> To do
Pictures are to be left out, and only the lines from the one containing "You are a computer-use agent. Screen" through the last line of the data are to be returned exactly.

> Extracted information
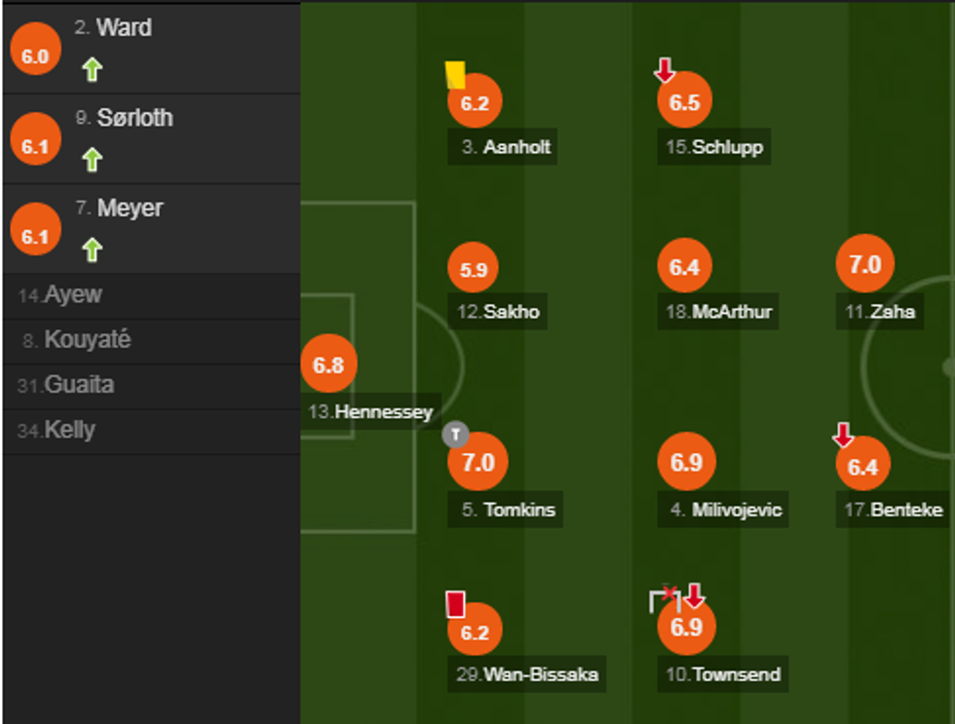
Task: Click Wan-Bissaka's red card icon
Action: [x=455, y=603]
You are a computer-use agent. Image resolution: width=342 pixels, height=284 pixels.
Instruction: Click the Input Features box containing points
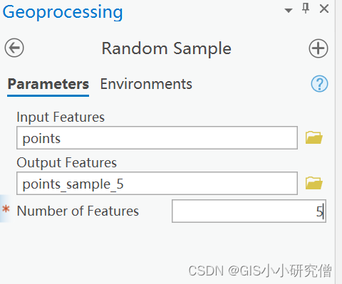(157, 138)
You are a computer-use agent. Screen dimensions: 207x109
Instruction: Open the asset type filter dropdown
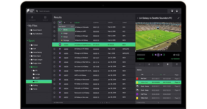tap(60, 23)
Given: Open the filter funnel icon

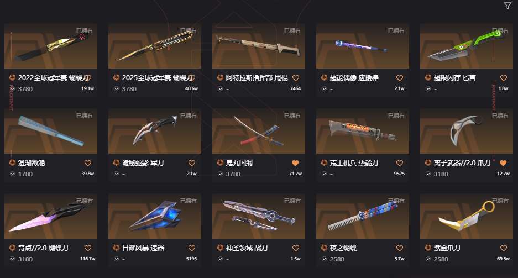Looking at the screenshot, I should click(x=507, y=6).
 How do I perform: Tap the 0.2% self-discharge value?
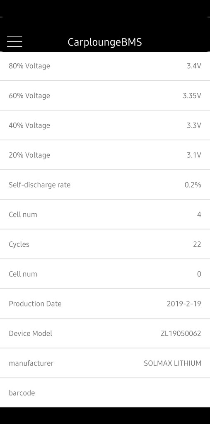tap(193, 185)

> Response for this exercise
You are a computer-use agent. Screen dimensions: 207x109
Instruction: Open the asset type filter dropdown
tap(60, 23)
Given: Open the filter funnel icon

Looking at the screenshot, I should click(x=507, y=6).
 How do I perform: Tap the 0.2% self-discharge value?
tap(193, 185)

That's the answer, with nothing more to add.